# Longest low Tech tank set up



## dr.tran (Oct 8, 2007)

9 years and counting


----------



## Kolkri (Dec 9, 2006)

Can you post pictures?


----------



## dr.tran (Oct 8, 2007)

sure I will take a pic of it tommrow but heres a pic of one running for 3 years now.


----------



## aquamoon (Jul 26, 2004)

My 55g is 3-5 years old . I don't know how long Ive had it set up so most of the time I just say its 3 years old.

And my 20g is around 2? years old.




> Just so much easier to break down and start over then to redo or fix problems


On this point I have to disagree with you. One of the cool things about low tech tanks is the longer you have it up and running the nicer it will get.


----------



## EdTheEdge (Jan 25, 2007)

I've had a 2 gal Goldfish bowl with some vals in it for more than 15 years. I love that thing. it is good looking, clean and algae free. The val's stay pretty stunted too.


----------



## bsmith (Jan 8, 2007)

I have had a 55g with 2 Blood Parrots, Rhino and starlight BN Plecs, Marbled Syno and about 20 or so assorted cories running for about 5-6 yrs now and I still like it.

I thought I had a pic, ill take some later.


----------



## NeonShrimp (Mar 9, 2006)

Very nice testimonies guys, thanks. Mine will be 2 years next month, although I had problems with it until the tank reached an equilibrium least year.


----------



## Kolkri (Dec 9, 2006)

Well ok I guess I need to make a pledge not to break down anymore tanks for a long while. lol (however I well add some plants to the 20 gallon and the 5 that is doing so poorly.:icon_cool )
Do you buy new plants for these tanks from time to time or just let what you have fight it out?


----------



## bsmith (Jan 8, 2007)

I have Anubis and Java fern in mine so theres no "fighting" at all. I just let it grow untill its too bushy/crowded looking, thin out and rescape (about every year to year and a half).


----------



## CmLaracy (Jan 7, 2007)

dr.tran said:


> 9 years and counting


Thats unbelievable, 9 years!!!!????!!!!! :icon_eek: :icon_eek: :icon_eek: :icon_eek:


----------



## NeonShrimp (Mar 9, 2006)

━━━━━━━━━━

> **THE TASKS**
1. Translate this sentence from the aquarium forum thread into Spanish: "One of the cool things about low tech tanks is the longer you have it up and running the nicer it will get."
2. According to the aquarium forum thread, how often does bsmith thin out and rescape the 55-gallon tank?
3. Continue the aquarium forum thread from the point where it stops.
The records have no connection to the aquarium forum thread.

> **ENTRIES SHOWN**
━━━━━━━━━━

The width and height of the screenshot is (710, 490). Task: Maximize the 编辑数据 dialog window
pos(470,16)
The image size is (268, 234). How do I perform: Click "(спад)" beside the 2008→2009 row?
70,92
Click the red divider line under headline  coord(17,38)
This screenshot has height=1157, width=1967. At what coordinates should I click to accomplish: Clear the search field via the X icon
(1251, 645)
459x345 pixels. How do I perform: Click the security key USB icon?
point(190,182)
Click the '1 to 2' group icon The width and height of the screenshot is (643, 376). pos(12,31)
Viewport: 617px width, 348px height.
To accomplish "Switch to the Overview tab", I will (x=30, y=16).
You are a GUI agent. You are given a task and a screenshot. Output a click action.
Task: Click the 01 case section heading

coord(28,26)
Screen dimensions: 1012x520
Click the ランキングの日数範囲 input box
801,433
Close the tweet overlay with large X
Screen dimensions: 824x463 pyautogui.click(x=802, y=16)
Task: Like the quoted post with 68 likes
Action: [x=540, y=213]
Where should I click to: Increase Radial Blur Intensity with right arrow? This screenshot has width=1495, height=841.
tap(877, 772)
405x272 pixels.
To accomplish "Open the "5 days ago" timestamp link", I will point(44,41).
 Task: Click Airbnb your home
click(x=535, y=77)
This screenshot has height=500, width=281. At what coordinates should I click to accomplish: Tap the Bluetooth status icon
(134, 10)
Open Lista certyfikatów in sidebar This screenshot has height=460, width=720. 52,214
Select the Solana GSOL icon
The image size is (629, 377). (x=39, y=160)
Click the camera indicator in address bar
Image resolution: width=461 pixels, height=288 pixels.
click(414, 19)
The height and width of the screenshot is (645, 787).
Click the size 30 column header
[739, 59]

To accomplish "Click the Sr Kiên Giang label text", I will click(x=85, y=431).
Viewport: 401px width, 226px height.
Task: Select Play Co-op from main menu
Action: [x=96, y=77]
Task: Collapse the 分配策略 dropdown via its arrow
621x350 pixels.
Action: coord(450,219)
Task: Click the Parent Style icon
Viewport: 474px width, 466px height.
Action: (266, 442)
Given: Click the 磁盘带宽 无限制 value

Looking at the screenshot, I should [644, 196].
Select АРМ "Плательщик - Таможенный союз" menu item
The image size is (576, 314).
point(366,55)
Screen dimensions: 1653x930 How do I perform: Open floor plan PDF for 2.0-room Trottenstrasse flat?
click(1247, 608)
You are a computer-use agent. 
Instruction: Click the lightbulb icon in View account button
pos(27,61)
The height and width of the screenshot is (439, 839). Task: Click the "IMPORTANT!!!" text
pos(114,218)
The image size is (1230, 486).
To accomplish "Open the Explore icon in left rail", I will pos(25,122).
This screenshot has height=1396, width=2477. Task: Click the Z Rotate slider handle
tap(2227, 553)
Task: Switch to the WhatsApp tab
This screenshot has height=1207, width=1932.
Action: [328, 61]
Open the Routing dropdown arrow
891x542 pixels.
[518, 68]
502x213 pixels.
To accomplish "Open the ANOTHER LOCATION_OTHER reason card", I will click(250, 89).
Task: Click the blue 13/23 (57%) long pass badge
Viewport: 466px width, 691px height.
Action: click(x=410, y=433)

━━━━━━━━━━

> **PER-TASK ANSWERS**
1. Una de las cosas geniales de los acuarios de baja tecnología es que, cuanto más tiempo lo tienes funcionando, más bonito se pone.

2. About every year to year and a half.

3.
bsmith782 said:


> I have Anubis and Java fern in mine so theres no "fighting" at all. I just let it grow untill its too bushy/crowded looking, thin out and rescape (about every year to year and a half).


I do just about the same thing and add new plants now and then.


----------



## bsmith (Jan 8, 2007)

NeonShrimp said:


> I do just about the same thing and add new plants now and then.


Yup, it's very rare these days though. Im pretty sure I have almost all the varietes of these species.


----------



## MiSo (Oct 26, 2005)

mine was about 10 months for the longest.


----------



## digthemlows (Dec 17, 2007)

my 55gallon community tank went unchanged for 11 years.............then I decided to pull out the plastic plants and go "planted"...............we'll see where it goes from here!


----------



## Kolkri (Dec 9, 2006)

Sort of thought there would be more people with long running planted low tech tanks. Guess I'm not the only one that redoes their tanks a lot. lol


----------



## dr.tran (Oct 8, 2007)

ok sorry for the delay but here is my very first planted tank that has been running for 9 years so far. 

No ferts, regular gravel, and lights? thats sunshine. Also no heater. It doesn't look so good in the winter but it still able to keep going.


----------



## addo (Apr 20, 2007)

My last tank was up 10 years maybe, nothing special just plain old gravel, a pair of bulbs, easy plants and fish.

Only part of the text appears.